Here’s where things become a bit tricky, because status bar text is used both by IE and the web site. It is not necessarily obvious who is responsible for a given status message. To compound things: by providing the ability for web sites to have control over the status bar text, it becomes impossible for the browser itself to guarantee trustworthiness of the status bar’s messages. Sites can display arbitrary content in response to user interaction that by default would result in an IE status bar message: a user cannot tell whether a URL displayed in response to hovering over a link is generated by IE or by the web page.
In short, status bar text is not helpful in making trust decisions. Spoofing it or otherwise causing it to display false information doesn’t give rise to an actual security vulnerability, since the website hosting the status bar can pretty much make it behave the way it wants to.
So why did we make the status bar behave this way? And why wouldn’t we turn it off now? Fact is, that this functionality is used legitimately by a huge number of sites. Given that there are good ways of making trust decisions, it does not seem warranted to break all those sites.
What are the good ways of establishing trust? Always look at the address bar first. To be absolutely safe, check that the site certificate (double-click the lock icon) was issued to the site you think you are on before submitting any sensitive information. You can read more about protecting yourself against spoofing at http://www.microsoft.com/security/incident/spoof.mspx.

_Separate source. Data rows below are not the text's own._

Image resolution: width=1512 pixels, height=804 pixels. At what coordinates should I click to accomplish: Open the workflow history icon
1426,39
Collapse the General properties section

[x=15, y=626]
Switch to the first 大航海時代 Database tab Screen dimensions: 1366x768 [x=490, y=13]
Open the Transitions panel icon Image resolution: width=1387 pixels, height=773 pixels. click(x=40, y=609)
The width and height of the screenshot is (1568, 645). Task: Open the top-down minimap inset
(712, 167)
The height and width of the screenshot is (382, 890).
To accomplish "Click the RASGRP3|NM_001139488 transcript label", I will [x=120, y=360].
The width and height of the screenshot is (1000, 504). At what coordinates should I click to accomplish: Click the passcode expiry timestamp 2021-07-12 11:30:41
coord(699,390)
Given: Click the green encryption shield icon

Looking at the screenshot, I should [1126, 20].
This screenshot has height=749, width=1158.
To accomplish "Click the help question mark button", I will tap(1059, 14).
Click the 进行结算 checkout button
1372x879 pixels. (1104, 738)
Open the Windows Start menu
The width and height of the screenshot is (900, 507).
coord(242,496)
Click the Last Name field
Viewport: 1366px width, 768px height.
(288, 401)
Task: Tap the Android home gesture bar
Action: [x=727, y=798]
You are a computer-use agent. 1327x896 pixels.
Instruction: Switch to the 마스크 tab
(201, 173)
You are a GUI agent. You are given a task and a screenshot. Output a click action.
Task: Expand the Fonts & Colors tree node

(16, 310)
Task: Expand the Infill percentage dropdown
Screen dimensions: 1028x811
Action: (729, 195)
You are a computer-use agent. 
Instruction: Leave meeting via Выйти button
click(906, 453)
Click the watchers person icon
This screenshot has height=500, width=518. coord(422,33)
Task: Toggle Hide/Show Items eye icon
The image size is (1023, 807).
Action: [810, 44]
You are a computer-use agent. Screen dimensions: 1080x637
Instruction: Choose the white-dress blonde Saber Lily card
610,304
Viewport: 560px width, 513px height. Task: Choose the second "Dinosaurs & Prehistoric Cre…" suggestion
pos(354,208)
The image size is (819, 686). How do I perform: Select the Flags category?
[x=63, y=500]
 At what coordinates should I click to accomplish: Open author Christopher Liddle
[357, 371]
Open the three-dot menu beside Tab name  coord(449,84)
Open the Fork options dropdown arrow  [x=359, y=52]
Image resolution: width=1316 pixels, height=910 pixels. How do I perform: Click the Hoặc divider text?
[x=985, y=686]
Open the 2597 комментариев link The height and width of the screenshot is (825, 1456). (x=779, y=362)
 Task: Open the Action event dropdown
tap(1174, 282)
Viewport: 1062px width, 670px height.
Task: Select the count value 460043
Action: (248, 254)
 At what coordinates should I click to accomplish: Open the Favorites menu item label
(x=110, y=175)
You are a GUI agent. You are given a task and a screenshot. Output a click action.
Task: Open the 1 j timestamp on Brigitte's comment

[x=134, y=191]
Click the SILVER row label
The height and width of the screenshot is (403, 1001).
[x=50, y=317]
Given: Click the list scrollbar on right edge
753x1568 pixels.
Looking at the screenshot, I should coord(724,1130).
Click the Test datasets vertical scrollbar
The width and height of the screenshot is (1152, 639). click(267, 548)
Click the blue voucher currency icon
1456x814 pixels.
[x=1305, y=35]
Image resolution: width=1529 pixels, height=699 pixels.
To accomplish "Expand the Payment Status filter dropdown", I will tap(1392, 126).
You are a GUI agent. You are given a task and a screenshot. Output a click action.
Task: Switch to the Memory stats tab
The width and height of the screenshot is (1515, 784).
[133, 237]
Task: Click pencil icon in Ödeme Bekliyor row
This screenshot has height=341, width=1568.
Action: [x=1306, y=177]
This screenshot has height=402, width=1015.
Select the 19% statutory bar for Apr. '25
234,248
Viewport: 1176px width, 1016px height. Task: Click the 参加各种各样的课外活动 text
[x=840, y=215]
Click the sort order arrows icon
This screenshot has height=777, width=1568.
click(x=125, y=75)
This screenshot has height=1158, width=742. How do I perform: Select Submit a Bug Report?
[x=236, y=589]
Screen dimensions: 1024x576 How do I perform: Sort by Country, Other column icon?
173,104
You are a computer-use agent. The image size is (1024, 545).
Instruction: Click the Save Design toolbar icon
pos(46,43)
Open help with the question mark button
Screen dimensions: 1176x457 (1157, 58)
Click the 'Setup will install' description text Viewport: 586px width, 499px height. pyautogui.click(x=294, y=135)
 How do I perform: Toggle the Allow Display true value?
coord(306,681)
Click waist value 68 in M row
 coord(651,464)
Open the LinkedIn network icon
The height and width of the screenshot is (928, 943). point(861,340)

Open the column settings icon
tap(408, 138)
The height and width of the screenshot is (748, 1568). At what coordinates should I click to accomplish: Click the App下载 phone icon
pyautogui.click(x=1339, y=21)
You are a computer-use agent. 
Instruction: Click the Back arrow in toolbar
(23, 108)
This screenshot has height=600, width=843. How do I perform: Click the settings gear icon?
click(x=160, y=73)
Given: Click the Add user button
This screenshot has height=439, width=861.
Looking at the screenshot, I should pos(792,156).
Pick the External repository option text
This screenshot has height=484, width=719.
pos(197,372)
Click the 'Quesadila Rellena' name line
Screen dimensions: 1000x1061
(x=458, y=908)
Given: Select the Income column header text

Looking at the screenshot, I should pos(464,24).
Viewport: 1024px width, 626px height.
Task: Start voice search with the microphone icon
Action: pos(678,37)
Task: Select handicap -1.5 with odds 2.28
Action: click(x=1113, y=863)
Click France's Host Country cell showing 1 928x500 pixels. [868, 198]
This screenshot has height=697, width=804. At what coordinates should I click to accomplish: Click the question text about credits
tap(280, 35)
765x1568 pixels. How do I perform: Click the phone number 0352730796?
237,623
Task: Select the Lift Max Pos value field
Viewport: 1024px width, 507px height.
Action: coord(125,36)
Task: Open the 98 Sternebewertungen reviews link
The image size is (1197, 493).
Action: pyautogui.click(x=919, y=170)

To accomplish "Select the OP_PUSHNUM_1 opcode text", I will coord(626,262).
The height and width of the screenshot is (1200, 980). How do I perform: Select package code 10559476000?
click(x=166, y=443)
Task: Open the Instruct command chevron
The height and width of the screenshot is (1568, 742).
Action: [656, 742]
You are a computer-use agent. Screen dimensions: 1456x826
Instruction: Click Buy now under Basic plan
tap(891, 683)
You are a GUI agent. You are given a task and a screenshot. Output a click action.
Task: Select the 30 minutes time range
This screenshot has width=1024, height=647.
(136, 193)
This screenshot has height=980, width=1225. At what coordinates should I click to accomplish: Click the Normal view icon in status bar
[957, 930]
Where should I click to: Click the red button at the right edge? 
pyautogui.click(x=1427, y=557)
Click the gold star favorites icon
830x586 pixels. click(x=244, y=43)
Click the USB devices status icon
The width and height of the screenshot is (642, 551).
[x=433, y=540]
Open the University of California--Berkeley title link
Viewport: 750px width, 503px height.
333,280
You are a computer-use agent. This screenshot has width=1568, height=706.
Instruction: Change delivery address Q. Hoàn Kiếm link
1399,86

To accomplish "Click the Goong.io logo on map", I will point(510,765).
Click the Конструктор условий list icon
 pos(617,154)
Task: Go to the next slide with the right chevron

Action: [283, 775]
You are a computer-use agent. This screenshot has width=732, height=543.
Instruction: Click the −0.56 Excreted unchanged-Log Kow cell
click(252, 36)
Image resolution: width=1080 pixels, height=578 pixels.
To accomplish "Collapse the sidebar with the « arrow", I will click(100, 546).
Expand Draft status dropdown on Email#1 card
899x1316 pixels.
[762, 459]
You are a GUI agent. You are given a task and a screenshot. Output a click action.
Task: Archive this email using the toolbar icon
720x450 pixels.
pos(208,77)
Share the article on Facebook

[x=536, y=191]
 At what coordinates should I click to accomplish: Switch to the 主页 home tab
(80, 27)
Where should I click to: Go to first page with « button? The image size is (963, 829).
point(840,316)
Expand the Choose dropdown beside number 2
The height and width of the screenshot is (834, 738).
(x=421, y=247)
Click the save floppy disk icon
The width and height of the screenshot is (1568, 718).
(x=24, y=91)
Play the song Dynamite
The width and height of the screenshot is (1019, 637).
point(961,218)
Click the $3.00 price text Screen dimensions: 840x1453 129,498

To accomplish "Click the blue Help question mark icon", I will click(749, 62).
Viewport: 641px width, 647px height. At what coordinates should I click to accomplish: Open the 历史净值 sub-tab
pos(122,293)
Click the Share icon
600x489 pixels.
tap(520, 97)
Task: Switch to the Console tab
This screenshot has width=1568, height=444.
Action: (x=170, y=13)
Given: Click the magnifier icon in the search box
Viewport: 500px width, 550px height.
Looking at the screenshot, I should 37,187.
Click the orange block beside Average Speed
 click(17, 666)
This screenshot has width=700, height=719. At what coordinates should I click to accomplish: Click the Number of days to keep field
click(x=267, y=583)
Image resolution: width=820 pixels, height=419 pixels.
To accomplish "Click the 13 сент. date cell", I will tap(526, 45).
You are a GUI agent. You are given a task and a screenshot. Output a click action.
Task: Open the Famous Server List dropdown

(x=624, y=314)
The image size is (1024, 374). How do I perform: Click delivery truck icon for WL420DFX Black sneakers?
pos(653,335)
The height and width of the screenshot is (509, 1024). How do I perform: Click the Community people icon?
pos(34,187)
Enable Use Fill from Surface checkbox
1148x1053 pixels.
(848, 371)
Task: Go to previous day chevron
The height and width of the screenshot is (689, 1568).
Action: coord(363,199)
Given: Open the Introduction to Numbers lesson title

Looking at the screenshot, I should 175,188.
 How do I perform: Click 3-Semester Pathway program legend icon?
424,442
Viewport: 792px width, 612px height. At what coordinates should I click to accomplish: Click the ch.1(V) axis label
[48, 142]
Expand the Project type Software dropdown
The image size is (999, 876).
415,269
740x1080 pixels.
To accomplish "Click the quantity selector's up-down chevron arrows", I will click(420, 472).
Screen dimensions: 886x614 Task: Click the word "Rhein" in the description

Hopefully this has clarified things. At the same time I urge you to report any potential security issues to email@example.com. I would much rather investigate 100 false positives than miss 1 real issue. You can read more about the Microsoft policy of working with and publicly acknowledging responsible reporters at http://www.microsoft.com/technet/security/bulletin/policy.mspx. For general security tips visit http://www.microsoft.com/protect.
To be continued …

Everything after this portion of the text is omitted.